● **WHAT NEEDS TO BE DONE**: Copy out every one of the following entries word for word.

--- begin RECORDS PROVIDED ---

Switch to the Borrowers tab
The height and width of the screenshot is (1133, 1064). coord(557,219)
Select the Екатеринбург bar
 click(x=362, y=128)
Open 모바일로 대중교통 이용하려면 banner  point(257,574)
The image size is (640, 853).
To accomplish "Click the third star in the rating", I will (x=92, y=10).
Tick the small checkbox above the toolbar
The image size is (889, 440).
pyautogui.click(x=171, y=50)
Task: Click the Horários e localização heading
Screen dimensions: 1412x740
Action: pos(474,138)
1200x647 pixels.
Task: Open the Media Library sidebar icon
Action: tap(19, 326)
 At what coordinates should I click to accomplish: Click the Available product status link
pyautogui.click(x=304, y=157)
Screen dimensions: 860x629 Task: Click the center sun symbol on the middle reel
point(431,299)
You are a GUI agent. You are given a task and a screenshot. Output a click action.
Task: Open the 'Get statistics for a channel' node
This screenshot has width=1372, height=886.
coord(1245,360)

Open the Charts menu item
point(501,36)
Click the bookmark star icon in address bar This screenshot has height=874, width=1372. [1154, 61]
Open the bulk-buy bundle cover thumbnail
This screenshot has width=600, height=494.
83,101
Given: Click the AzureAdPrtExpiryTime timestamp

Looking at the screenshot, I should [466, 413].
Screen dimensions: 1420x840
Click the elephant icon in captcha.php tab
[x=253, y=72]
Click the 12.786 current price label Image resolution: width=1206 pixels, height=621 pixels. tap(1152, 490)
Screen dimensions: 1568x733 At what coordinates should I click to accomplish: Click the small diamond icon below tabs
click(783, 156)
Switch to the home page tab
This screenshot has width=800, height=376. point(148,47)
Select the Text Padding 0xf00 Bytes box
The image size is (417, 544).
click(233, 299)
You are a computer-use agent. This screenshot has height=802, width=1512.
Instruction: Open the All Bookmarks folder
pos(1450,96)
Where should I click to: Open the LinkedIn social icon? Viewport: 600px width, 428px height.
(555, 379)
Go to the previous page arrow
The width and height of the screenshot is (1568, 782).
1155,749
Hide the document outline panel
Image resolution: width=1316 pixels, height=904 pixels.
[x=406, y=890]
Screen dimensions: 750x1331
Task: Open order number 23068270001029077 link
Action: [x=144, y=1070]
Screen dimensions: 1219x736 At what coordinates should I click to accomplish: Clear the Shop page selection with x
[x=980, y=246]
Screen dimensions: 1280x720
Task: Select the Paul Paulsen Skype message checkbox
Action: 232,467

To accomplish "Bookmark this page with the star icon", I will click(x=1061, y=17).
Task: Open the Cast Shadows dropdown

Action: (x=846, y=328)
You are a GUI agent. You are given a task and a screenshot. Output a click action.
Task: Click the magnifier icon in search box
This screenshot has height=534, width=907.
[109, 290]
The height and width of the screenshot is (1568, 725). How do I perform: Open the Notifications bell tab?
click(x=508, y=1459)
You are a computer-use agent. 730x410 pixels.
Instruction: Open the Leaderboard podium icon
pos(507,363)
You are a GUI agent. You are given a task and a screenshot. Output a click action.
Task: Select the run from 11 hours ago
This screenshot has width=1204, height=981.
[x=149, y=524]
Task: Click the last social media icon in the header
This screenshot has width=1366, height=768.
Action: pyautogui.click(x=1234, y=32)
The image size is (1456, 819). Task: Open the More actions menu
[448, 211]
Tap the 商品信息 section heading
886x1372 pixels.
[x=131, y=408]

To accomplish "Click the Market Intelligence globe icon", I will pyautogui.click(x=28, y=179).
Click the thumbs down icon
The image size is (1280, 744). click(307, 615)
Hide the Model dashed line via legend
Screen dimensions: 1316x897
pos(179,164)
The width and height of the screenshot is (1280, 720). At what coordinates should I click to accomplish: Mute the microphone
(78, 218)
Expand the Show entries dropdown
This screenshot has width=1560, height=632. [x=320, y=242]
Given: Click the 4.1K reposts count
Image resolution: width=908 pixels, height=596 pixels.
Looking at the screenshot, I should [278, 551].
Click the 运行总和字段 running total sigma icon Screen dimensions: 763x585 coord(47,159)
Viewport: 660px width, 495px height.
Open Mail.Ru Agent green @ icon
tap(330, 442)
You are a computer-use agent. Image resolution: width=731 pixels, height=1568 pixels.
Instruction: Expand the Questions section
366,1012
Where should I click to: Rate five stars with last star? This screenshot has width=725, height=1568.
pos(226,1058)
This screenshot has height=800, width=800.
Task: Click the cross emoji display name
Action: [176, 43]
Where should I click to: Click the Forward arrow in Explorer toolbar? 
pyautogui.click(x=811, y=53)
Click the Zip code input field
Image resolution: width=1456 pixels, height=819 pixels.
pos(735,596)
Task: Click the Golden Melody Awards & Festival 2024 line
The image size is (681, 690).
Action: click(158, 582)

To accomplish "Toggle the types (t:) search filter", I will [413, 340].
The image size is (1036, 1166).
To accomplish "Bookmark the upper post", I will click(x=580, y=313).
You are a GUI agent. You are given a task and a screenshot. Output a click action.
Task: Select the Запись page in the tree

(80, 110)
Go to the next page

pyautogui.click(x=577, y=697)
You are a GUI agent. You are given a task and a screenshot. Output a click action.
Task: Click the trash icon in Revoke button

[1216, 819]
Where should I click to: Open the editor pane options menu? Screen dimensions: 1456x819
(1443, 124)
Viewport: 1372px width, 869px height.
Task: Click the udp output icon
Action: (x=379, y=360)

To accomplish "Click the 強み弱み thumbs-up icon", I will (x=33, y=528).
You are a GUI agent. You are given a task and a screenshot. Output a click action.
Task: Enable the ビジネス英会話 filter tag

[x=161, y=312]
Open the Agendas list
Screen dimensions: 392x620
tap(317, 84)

--- end RECORDS PROVIDED ---

● **SOLUTION**:
Switch to the Borrowers tab
The height and width of the screenshot is (1133, 1064). coord(557,219)
Select the Екатеринбург bar
 click(x=362, y=128)
Open 모바일로 대중교통 이용하려면 banner  point(257,574)
The image size is (640, 853).
To accomplish "Click the third star in the rating", I will (x=92, y=10).
Tick the small checkbox above the toolbar
The image size is (889, 440).
pyautogui.click(x=171, y=50)
Task: Click the Horários e localização heading
Screen dimensions: 1412x740
Action: pos(474,138)
1200x647 pixels.
Task: Open the Media Library sidebar icon
Action: tap(19, 326)
 At what coordinates should I click to accomplish: Click the Available product status link
pyautogui.click(x=304, y=157)
Screen dimensions: 860x629 Task: Click the center sun symbol on the middle reel
point(431,299)
You are a GUI agent. You are given a task and a screenshot. Output a click action.
Task: Open the 'Get statistics for a channel' node
This screenshot has width=1372, height=886.
coord(1245,360)

Open the Charts menu item
point(501,36)
Click the bookmark star icon in address bar This screenshot has height=874, width=1372. [1154, 61]
Open the bulk-buy bundle cover thumbnail
This screenshot has width=600, height=494.
83,101
Given: Click the AzureAdPrtExpiryTime timestamp

Looking at the screenshot, I should [466, 413].
Screen dimensions: 1420x840
Click the elephant icon in captcha.php tab
[x=253, y=72]
Click the 12.786 current price label Image resolution: width=1206 pixels, height=621 pixels. tap(1152, 490)
Screen dimensions: 1568x733 At what coordinates should I click to accomplish: Click the small diamond icon below tabs
click(783, 156)
Switch to the home page tab
This screenshot has width=800, height=376. point(148,47)
Select the Text Padding 0xf00 Bytes box
The image size is (417, 544).
click(233, 299)
You are a computer-use agent. This screenshot has height=802, width=1512.
Instruction: Open the All Bookmarks folder
pos(1450,96)
Where should I click to: Open the LinkedIn social icon? Viewport: 600px width, 428px height.
(555, 379)
Go to the previous page arrow
The width and height of the screenshot is (1568, 782).
1155,749
Hide the document outline panel
Image resolution: width=1316 pixels, height=904 pixels.
[x=406, y=890]
Screen dimensions: 750x1331
Task: Open order number 23068270001029077 link
Action: [x=144, y=1070]
Screen dimensions: 1219x736 At what coordinates should I click to accomplish: Clear the Shop page selection with x
[x=980, y=246]
Screen dimensions: 1280x720
Task: Select the Paul Paulsen Skype message checkbox
Action: 232,467

To accomplish "Bookmark this page with the star icon", I will click(x=1061, y=17).
Task: Open the Cast Shadows dropdown

Action: (x=846, y=328)
You are a GUI agent. You are given a task and a screenshot. Output a click action.
Task: Click the magnifier icon in search box
This screenshot has height=534, width=907.
[109, 290]
The height and width of the screenshot is (1568, 725). How do I perform: Open the Notifications bell tab?
click(x=508, y=1459)
You are a computer-use agent. 730x410 pixels.
Instruction: Open the Leaderboard podium icon
pos(507,363)
You are a GUI agent. You are given a task and a screenshot. Output a click action.
Task: Select the run from 11 hours ago
This screenshot has width=1204, height=981.
[x=149, y=524]
Task: Click the last social media icon in the header
This screenshot has width=1366, height=768.
Action: pyautogui.click(x=1234, y=32)
The image size is (1456, 819). Task: Open the More actions menu
[448, 211]
Tap the 商品信息 section heading
886x1372 pixels.
[x=131, y=408]

To accomplish "Click the Market Intelligence globe icon", I will pyautogui.click(x=28, y=179).
Click the thumbs down icon
The image size is (1280, 744). click(307, 615)
Hide the Model dashed line via legend
Screen dimensions: 1316x897
pos(179,164)
The width and height of the screenshot is (1280, 720). At what coordinates should I click to accomplish: Mute the microphone
(78, 218)
Expand the Show entries dropdown
This screenshot has width=1560, height=632. [x=320, y=242]
Given: Click the 4.1K reposts count
Image resolution: width=908 pixels, height=596 pixels.
Looking at the screenshot, I should [278, 551].
Click the 运行总和字段 running total sigma icon Screen dimensions: 763x585 coord(47,159)
Viewport: 660px width, 495px height.
Open Mail.Ru Agent green @ icon
tap(330, 442)
You are a computer-use agent. Image resolution: width=731 pixels, height=1568 pixels.
Instruction: Expand the Questions section
366,1012
Where should I click to: Rate five stars with last star? This screenshot has width=725, height=1568.
pos(226,1058)
This screenshot has height=800, width=800.
Task: Click the cross emoji display name
Action: [176, 43]
Where should I click to: Click the Forward arrow in Explorer toolbar? 
pyautogui.click(x=811, y=53)
Click the Zip code input field
Image resolution: width=1456 pixels, height=819 pixels.
pos(735,596)
Task: Click the Golden Melody Awards & Festival 2024 line
The image size is (681, 690).
Action: click(158, 582)

To accomplish "Toggle the types (t:) search filter", I will [413, 340].
The image size is (1036, 1166).
To accomplish "Bookmark the upper post", I will click(x=580, y=313).
You are a GUI agent. You are given a task and a screenshot. Output a click action.
Task: Select the Запись page in the tree

(80, 110)
Go to the next page

pyautogui.click(x=577, y=697)
You are a GUI agent. You are given a task and a screenshot. Output a click action.
Task: Click the trash icon in Revoke button

[1216, 819]
Where should I click to: Open the editor pane options menu? Screen dimensions: 1456x819
(1443, 124)
Viewport: 1372px width, 869px height.
Task: Click the udp output icon
Action: (x=379, y=360)

To accomplish "Click the 強み弱み thumbs-up icon", I will (x=33, y=528).
You are a GUI agent. You are given a task and a screenshot. Output a click action.
Task: Enable the ビジネス英会話 filter tag

[x=161, y=312]
Open the Agendas list
Screen dimensions: 392x620
tap(317, 84)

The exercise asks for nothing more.